WORK REQUEST: If a line in the listing below holds the word "folder", it counts toward the total; report that total alone.

INPUT MATERIAL section start

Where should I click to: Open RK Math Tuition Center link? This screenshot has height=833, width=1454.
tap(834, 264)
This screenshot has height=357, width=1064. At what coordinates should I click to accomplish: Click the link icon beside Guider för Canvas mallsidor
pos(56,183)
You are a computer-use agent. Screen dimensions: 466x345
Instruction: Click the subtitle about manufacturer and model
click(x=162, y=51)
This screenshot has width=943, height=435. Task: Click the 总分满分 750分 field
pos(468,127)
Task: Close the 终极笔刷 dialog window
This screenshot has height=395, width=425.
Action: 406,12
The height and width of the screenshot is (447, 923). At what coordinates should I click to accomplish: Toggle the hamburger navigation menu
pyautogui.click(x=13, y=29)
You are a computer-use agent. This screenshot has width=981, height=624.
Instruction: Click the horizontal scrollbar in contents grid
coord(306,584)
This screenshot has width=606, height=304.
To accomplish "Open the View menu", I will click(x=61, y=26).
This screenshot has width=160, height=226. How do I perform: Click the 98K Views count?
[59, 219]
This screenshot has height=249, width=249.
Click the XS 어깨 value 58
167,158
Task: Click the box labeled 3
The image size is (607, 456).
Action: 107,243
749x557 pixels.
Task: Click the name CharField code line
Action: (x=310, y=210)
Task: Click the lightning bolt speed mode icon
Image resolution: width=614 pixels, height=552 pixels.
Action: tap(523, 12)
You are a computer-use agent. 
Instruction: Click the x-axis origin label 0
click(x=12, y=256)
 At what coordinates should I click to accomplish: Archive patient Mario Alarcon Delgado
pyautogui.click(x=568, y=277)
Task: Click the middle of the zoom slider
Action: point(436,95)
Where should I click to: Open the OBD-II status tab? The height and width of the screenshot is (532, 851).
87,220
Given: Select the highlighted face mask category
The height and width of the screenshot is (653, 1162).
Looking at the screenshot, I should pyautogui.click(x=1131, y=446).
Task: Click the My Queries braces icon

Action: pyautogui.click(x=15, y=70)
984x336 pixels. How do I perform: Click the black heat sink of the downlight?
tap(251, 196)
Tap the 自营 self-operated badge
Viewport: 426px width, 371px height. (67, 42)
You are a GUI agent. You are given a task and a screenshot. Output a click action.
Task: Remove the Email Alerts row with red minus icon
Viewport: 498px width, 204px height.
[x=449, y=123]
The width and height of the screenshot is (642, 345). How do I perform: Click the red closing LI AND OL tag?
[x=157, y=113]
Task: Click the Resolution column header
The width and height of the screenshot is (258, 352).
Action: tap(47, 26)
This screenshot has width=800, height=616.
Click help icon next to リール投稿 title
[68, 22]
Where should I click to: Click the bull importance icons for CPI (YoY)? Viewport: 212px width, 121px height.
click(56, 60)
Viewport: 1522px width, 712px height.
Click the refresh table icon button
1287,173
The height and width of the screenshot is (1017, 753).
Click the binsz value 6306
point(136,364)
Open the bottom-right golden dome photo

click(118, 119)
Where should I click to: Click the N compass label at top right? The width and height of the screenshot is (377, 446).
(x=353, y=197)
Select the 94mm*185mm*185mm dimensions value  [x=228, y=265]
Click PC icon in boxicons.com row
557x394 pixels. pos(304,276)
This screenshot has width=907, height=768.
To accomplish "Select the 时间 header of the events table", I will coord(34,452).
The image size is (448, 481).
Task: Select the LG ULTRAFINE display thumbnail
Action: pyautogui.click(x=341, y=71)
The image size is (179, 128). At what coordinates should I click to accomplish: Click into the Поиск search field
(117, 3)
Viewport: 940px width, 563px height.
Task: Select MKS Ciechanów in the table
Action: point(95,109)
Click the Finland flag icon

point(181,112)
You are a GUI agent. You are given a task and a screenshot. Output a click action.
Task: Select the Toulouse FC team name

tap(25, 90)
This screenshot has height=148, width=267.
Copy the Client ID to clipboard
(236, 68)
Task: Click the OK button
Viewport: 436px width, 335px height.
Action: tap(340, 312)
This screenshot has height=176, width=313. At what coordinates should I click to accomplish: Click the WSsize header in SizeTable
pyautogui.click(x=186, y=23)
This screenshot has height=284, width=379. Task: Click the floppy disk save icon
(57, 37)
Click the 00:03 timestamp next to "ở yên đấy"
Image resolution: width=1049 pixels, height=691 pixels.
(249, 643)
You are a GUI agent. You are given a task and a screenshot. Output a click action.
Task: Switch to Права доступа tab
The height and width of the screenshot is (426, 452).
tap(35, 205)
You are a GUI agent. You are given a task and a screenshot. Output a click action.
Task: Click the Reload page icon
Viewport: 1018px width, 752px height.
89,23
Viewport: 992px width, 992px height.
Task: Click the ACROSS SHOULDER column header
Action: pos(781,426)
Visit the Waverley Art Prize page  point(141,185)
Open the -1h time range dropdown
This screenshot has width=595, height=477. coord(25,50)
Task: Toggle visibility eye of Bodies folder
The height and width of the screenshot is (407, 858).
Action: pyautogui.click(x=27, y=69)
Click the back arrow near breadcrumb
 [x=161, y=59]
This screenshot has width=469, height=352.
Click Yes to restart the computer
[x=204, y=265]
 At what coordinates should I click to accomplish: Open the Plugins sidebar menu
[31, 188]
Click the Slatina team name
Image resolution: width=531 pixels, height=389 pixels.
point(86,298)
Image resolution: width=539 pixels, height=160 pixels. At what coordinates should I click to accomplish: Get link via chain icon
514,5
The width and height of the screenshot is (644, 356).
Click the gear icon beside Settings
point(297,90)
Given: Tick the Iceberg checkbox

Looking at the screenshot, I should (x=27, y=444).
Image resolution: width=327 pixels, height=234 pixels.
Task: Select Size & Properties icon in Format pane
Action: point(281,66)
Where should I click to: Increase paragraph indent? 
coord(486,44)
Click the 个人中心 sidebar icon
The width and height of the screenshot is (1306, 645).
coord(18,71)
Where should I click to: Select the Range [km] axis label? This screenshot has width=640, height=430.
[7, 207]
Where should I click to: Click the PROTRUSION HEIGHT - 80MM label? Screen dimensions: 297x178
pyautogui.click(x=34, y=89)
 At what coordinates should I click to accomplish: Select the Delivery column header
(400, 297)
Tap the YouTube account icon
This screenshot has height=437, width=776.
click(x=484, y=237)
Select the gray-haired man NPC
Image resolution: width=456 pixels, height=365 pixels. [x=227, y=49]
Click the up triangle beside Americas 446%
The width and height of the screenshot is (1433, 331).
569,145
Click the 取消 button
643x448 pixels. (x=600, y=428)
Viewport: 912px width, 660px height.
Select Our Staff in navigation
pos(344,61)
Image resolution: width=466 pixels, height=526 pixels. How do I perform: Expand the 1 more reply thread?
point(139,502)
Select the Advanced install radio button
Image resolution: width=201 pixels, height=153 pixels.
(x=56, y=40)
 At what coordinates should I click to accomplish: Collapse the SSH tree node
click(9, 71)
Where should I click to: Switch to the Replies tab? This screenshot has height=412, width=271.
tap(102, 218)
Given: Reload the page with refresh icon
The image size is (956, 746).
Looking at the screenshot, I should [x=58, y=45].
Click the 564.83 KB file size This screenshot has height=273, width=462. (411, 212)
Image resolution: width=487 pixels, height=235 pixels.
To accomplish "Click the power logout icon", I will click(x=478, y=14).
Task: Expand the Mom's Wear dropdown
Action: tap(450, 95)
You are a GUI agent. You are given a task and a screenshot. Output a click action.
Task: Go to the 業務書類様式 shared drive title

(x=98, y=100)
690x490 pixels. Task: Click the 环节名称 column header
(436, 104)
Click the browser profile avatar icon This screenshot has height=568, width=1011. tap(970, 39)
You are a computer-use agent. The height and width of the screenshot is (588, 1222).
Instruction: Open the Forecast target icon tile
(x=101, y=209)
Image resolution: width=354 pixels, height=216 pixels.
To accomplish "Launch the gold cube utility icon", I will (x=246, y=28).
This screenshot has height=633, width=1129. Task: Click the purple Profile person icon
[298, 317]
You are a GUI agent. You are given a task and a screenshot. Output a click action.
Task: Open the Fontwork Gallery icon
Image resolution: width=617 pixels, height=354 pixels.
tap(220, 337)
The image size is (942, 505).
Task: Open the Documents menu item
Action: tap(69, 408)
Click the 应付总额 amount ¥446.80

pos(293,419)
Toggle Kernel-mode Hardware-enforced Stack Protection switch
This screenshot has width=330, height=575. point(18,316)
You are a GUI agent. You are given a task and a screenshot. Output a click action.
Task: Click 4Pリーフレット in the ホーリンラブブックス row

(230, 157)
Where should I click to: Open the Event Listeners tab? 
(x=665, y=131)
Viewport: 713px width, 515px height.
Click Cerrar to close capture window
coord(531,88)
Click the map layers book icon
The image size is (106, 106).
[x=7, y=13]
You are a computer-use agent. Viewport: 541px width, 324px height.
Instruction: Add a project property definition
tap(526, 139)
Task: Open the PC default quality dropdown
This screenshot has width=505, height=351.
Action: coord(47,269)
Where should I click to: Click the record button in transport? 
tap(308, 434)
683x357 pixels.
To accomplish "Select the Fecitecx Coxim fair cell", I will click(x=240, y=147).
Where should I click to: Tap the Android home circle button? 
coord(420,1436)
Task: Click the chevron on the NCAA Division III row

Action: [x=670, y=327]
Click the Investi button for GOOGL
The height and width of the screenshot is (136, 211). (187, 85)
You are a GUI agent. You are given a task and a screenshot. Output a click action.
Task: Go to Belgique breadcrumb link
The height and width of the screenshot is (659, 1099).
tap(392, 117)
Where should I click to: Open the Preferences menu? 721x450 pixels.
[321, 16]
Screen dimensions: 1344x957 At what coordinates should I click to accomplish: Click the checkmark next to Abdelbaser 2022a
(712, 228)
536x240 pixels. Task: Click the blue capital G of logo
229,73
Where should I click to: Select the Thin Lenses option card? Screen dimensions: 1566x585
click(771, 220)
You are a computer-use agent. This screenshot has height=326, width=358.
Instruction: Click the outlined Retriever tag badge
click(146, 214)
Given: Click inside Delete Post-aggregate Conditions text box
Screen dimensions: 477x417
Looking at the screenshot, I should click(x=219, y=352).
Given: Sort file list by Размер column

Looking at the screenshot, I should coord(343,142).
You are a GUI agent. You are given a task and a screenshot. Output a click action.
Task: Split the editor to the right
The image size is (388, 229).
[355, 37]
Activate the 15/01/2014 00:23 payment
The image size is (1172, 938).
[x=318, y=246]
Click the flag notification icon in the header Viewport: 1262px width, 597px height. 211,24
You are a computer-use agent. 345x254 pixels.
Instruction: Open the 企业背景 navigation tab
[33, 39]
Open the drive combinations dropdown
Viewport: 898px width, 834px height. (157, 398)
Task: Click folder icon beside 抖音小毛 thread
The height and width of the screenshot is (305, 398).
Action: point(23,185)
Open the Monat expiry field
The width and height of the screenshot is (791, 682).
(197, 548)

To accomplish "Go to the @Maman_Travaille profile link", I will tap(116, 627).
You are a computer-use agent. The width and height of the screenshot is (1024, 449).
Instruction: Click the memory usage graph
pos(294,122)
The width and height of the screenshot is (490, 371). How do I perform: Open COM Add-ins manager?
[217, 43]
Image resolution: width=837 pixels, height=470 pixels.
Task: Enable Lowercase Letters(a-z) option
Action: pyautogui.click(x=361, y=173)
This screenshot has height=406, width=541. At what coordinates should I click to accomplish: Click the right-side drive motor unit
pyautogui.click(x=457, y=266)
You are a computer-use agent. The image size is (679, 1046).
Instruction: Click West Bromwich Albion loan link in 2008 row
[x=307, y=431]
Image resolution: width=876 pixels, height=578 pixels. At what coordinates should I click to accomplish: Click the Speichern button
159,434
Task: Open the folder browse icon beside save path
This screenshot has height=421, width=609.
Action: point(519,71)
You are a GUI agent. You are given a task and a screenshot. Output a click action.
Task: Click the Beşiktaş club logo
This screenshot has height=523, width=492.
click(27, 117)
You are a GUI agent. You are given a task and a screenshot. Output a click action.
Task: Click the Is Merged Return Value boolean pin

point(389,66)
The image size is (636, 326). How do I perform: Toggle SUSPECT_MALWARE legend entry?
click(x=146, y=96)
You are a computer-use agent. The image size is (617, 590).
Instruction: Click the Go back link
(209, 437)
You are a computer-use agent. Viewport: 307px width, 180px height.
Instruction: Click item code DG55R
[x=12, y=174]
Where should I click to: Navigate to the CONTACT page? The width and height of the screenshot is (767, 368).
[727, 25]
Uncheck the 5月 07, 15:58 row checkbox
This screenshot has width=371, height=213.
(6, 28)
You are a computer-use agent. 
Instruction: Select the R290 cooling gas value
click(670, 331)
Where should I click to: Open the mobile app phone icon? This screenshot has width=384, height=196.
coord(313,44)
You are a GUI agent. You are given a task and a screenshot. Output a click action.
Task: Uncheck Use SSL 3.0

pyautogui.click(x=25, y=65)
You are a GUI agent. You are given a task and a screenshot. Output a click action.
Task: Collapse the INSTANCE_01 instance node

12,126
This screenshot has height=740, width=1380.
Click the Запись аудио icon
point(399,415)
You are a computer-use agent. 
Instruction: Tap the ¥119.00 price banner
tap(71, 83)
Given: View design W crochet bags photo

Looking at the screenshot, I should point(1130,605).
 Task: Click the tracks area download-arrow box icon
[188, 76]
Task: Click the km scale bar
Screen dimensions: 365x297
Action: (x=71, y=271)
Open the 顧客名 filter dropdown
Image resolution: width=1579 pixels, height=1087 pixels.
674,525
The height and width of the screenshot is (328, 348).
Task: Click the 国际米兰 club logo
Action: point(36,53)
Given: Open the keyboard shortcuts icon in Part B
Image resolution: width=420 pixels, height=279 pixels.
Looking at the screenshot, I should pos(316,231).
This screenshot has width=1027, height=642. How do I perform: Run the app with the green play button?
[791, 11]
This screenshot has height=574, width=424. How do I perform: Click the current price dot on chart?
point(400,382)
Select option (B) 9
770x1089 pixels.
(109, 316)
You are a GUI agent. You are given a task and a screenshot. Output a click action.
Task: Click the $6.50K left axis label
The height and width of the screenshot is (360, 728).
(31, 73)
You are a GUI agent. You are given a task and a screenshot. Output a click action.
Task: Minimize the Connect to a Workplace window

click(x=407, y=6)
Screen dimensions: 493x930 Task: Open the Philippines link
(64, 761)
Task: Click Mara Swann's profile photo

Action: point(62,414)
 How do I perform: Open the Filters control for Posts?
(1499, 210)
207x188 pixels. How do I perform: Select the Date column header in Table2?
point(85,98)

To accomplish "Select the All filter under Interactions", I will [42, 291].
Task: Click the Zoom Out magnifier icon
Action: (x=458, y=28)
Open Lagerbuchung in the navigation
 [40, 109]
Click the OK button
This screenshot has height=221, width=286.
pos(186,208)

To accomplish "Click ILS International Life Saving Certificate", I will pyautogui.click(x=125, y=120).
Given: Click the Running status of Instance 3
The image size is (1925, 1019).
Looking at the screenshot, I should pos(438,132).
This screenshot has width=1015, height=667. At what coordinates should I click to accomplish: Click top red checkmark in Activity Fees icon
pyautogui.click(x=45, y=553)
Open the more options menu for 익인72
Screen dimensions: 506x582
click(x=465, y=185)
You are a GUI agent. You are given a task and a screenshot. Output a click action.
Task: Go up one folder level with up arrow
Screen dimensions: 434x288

INPUT MATERIAL section end

SOLUTION BELOW: 4